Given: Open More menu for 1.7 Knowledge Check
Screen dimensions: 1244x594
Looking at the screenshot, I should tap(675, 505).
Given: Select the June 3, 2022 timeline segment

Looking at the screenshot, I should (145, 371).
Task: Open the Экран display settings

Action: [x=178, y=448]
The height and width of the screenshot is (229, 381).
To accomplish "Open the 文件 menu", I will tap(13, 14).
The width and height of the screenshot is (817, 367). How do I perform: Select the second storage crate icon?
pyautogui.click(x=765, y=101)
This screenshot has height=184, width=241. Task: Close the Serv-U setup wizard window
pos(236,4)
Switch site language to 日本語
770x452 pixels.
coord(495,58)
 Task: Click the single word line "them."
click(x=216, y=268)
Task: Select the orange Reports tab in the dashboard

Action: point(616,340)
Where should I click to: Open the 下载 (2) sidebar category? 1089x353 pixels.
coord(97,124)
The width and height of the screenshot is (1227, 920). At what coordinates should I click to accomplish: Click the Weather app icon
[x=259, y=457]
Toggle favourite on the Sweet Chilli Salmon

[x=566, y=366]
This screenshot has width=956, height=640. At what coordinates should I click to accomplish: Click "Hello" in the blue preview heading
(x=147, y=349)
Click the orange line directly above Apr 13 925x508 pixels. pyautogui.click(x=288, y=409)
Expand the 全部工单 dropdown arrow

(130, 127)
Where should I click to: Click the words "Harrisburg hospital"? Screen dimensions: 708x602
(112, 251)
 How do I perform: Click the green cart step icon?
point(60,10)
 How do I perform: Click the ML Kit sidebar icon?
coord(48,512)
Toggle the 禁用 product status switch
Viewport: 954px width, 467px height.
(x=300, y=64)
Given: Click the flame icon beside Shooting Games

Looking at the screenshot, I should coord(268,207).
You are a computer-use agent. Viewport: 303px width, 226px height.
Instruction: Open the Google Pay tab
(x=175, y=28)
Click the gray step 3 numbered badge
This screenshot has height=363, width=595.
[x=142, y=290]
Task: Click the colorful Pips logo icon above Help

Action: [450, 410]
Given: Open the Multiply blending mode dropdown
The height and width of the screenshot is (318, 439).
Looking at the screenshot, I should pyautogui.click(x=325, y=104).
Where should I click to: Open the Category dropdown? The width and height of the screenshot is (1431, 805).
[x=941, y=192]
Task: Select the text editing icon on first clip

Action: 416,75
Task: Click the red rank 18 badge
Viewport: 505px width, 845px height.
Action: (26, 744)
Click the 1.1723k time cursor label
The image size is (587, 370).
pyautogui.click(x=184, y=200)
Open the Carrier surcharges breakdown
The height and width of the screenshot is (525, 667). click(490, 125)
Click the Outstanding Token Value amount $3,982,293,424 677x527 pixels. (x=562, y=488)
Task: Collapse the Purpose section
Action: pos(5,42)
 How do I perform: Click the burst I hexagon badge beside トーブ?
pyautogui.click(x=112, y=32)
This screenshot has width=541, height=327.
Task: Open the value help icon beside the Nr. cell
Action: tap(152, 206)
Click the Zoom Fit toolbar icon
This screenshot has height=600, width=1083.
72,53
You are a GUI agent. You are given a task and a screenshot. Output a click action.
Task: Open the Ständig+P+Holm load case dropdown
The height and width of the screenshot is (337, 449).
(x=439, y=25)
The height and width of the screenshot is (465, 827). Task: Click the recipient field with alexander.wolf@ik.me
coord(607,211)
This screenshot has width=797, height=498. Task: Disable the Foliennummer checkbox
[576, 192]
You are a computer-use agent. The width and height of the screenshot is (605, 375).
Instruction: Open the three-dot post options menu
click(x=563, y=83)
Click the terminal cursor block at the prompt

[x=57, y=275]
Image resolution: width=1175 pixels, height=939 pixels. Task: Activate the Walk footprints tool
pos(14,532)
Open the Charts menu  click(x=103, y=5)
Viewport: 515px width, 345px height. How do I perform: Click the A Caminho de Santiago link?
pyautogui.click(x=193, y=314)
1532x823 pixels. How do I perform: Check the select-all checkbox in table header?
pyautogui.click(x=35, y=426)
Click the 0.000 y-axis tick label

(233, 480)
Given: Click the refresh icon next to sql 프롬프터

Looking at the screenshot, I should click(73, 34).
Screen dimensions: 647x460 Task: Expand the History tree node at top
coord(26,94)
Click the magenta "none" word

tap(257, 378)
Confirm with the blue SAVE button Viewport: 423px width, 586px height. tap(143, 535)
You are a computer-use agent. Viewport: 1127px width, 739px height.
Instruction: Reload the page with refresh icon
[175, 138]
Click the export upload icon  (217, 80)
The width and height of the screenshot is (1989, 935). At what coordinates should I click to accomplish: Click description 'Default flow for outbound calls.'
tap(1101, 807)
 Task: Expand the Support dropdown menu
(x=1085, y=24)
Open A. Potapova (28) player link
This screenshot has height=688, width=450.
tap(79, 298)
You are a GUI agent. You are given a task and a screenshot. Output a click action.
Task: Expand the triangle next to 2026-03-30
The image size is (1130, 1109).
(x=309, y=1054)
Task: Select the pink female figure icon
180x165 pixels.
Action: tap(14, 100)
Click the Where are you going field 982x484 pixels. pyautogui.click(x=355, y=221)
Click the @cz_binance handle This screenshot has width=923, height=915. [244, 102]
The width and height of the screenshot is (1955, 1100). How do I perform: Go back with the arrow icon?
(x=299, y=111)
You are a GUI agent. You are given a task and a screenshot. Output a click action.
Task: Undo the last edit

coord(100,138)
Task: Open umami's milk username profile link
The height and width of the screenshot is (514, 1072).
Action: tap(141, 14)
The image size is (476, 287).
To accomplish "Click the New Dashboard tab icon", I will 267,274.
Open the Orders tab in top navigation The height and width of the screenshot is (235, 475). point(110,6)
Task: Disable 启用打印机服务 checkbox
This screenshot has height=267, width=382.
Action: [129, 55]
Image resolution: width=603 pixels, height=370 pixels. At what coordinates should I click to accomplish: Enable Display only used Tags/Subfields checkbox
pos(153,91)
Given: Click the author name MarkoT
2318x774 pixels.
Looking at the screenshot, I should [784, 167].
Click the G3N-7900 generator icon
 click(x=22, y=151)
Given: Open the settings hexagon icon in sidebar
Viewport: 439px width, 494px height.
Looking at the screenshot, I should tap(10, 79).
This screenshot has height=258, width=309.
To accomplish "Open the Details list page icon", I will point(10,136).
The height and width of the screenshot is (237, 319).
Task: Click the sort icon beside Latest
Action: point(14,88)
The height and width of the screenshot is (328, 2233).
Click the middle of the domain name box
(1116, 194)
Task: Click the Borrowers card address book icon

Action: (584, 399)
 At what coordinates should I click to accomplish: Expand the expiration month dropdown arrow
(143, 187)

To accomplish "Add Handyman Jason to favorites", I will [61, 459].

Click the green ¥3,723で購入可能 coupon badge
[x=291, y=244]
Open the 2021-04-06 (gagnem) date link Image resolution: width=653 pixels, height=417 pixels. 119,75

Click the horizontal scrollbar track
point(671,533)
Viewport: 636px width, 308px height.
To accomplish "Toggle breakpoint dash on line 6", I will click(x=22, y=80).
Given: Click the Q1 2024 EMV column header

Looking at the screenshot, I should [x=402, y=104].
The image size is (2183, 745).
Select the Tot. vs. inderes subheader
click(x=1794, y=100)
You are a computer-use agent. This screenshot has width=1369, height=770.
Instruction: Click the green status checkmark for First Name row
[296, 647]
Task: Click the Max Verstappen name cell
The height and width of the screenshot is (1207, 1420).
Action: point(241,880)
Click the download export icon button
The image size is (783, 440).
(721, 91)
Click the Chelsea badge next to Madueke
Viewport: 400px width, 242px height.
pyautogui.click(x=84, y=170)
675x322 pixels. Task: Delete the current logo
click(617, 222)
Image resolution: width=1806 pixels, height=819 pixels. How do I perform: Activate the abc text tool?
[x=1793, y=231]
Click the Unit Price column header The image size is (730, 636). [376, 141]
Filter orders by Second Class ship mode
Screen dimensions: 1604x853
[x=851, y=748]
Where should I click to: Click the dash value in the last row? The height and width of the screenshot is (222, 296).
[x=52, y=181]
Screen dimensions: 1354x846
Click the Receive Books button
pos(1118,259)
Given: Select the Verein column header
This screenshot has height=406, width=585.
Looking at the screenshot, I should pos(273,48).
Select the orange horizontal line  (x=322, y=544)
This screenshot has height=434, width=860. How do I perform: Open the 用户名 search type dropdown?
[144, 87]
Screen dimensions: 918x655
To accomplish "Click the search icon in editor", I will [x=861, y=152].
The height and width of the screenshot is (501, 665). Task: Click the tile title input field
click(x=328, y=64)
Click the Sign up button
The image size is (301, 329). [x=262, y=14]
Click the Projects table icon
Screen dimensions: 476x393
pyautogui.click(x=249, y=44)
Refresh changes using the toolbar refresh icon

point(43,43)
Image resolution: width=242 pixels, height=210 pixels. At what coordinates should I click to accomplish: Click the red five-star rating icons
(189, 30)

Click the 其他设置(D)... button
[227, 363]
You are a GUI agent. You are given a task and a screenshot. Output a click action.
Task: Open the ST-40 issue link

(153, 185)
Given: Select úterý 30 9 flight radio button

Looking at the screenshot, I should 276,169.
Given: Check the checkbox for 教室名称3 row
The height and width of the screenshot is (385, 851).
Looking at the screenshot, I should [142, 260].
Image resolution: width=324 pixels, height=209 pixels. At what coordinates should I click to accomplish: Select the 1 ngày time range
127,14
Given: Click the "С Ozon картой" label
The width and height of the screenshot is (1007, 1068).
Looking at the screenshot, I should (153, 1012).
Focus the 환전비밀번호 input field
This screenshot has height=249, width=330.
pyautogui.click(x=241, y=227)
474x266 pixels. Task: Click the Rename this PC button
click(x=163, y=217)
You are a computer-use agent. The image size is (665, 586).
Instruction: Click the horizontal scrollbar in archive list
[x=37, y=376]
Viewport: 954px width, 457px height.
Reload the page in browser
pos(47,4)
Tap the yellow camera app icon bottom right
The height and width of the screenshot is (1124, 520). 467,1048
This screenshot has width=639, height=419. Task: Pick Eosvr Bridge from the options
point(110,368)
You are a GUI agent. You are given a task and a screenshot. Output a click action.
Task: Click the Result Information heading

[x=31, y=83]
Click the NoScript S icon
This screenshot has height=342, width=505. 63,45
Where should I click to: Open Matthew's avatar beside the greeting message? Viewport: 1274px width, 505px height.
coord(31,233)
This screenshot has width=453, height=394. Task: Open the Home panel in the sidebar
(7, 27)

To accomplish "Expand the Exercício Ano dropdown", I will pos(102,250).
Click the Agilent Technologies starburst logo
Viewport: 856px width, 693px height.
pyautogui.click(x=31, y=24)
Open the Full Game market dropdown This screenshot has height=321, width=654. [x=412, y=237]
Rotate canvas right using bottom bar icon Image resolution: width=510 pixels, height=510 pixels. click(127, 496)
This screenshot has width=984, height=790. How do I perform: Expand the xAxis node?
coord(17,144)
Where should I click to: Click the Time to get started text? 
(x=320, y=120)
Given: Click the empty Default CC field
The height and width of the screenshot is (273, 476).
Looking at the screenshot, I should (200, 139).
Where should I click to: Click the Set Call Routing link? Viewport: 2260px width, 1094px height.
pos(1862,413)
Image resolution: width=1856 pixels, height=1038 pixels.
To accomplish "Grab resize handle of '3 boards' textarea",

::::::::::

> _EXERCISE INSTRUCTIONS_
Turn the part of the records above that opens with the line containing "Tap the yellow camera app icon bottom right" and runs through the end of the records into a Markdown table with the columns Row and Line. Number each line and leave out blank lines.

> _RESPONSE FOR THIS EXERCISE_
| Row | Line |
|---|---|
| 1 | Tap the yellow camera app icon bottom right |
| 2 | The height and width of the screenshot is (1124, 520). 467,1048 |
| 3 | This screenshot has width=639, height=419. Task: Pick Eosvr Bridge from the options |
| 4 | point(110,368) |
| 5 | You are a GUI agent. You are given a task and a screenshot. Output a click action. |
| 6 | Task: Click the Result Information heading |
| 7 | [x=31, y=83] |
| 8 | Click the NoScript S icon |
| 9 | This screenshot has height=342, width=505. 63,45 |
| 10 | Where should I click to: Open Matthew's avatar beside the greeting message? Viewport: 1274px width, 505px height. |
| 11 | coord(31,233) |
| 12 | This screenshot has width=453, height=394. Task: Open the Home panel in the sidebar |
| 13 | (7, 27) |
| 14 | To accomplish "Expand the Exercício Ano dropdown", I will pos(102,250). |
| 15 | Click the Agilent Technologies starburst logo |
| 16 | Viewport: 856px width, 693px height. |
| 17 | pyautogui.click(x=31, y=24) |
| 18 | Open the Full Game market dropdown This screenshot has height=321, width=654. [x=412, y=237] |
| 19 | Rotate canvas right using bottom bar icon Image resolution: width=510 pixels, height=510 pixels. click(127, 496) |
| 20 | This screenshot has width=984, height=790. How do I perform: Expand the xAxis node? |
| 21 | coord(17,144) |
| 22 | Where should I click to: Click the Time to get started text?  |
| 23 | (x=320, y=120) |
| 24 | Given: Click the empty Default CC field |
| 25 | The height and width of the screenshot is (273, 476). |
| 26 | Looking at the screenshot, I should (200, 139). |
| 27 | Where should I click to: Click the Set Call Routing link? Viewport: 2260px width, 1094px height. |
| 28 | pos(1862,413) |
| 29 | Image resolution: width=1856 pixels, height=1038 pixels. |
| 30 | To accomplish "Grab resize handle of '3 boards' textarea", |